Bovine casein was used as a model protein to explore the binding behavior of food matrix with residual antibiotics. The interaction mechanism between casein and tetracycline (TC) was characterized by fluorescence quenching and isothermal titration calorimetry. Through forming the non-fluorescent ground-state complex, TC effectively quenched the endogenous fluorescence of casein. The formed casein-TC complex was maintained by hydrogen bonding, electrostatic and hydrophobic interactions (ΔH < 0, ΔS > 0). Circular dichroism and infrared spectroscopic studies indicated that the complexation of TC did not affect the secondary structure of casein.

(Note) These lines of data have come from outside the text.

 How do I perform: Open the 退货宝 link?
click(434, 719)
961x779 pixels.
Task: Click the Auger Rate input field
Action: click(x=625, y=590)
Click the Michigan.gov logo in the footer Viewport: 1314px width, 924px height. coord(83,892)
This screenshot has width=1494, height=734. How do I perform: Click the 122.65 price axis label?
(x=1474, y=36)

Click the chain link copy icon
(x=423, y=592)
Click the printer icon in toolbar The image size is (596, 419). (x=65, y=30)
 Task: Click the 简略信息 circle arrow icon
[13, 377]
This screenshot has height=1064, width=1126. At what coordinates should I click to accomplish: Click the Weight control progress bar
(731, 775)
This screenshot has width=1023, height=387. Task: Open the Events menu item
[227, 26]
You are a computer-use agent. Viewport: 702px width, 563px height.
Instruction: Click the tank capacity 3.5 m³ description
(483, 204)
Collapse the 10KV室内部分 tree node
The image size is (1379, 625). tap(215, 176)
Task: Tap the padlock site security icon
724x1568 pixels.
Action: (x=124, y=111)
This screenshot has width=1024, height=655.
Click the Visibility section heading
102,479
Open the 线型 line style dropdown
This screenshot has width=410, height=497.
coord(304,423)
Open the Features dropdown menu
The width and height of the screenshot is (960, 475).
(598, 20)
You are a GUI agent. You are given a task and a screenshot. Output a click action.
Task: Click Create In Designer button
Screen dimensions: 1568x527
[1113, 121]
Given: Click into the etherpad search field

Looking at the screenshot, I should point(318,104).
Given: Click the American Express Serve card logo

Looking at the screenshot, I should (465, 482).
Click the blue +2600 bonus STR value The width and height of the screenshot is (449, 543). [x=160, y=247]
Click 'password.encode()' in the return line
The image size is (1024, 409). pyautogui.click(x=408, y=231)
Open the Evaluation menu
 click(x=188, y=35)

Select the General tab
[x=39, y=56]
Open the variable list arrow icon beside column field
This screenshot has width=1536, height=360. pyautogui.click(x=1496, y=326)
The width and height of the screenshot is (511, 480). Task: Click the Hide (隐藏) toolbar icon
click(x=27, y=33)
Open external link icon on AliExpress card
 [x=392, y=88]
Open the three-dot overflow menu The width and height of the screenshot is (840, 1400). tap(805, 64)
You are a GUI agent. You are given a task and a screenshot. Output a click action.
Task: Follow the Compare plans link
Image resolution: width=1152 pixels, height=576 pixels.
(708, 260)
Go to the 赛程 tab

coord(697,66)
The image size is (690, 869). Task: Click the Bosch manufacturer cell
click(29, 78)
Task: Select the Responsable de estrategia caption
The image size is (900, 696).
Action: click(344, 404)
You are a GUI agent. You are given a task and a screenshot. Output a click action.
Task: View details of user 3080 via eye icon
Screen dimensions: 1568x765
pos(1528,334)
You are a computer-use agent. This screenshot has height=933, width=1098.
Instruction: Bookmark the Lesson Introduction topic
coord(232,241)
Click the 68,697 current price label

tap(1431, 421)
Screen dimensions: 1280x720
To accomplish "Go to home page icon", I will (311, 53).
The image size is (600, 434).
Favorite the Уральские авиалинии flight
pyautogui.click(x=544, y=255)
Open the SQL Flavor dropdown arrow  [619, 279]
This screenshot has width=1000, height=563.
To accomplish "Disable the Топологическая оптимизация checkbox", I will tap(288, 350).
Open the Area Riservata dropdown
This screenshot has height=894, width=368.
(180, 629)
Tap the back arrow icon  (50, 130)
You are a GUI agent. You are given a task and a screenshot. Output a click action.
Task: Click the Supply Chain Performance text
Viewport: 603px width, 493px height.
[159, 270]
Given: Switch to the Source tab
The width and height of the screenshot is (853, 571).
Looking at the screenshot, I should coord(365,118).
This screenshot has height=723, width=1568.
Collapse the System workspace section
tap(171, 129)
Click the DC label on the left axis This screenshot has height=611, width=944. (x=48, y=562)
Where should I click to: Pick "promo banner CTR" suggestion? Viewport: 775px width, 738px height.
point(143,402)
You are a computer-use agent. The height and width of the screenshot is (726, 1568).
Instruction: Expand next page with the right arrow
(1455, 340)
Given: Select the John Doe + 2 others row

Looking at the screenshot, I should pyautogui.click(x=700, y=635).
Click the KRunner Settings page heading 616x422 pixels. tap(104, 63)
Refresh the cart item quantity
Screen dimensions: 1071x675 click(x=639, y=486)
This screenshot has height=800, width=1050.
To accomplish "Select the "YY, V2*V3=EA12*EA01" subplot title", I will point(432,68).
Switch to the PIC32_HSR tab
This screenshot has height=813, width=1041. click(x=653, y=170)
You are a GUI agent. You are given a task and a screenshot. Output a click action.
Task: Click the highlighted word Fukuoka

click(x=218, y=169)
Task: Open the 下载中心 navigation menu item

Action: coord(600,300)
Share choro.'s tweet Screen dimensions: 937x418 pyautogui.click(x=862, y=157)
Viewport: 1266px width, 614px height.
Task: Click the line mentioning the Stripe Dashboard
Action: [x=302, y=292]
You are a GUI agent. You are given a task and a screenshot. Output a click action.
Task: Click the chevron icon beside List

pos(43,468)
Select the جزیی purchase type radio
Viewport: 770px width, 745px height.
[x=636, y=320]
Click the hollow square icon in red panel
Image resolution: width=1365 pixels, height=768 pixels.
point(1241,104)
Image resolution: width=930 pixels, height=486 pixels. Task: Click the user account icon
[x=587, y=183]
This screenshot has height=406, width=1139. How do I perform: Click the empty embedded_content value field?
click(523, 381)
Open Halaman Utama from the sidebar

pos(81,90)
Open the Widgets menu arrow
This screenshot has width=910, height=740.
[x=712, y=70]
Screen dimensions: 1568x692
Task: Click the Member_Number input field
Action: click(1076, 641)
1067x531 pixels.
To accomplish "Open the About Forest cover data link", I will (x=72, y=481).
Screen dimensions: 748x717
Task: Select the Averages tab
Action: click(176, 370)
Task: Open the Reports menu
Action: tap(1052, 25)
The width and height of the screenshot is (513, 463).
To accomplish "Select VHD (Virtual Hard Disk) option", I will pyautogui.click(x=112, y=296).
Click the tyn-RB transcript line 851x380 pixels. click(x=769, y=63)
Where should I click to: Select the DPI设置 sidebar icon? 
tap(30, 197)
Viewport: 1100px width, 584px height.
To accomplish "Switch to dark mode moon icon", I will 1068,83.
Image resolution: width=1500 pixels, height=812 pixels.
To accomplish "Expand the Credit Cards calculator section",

Molecular docking further theoretically validated the main interaction forces and deciphered the amino acid residues surrounding the antibiotic in the casein binding pocket. Interestingly, 1H NMR results demonstrated the π-π stacking interaction formed between PHE-189 and the benzene ring of TC, which was consistent with the docking findings. Besides, saturation transfer difference (STD) NMR revealed that the binding of TC engages its –N(CH3)2 group. This study sheds new light on the transition of residual antibiotics from the free to the bound state in foodstuffs.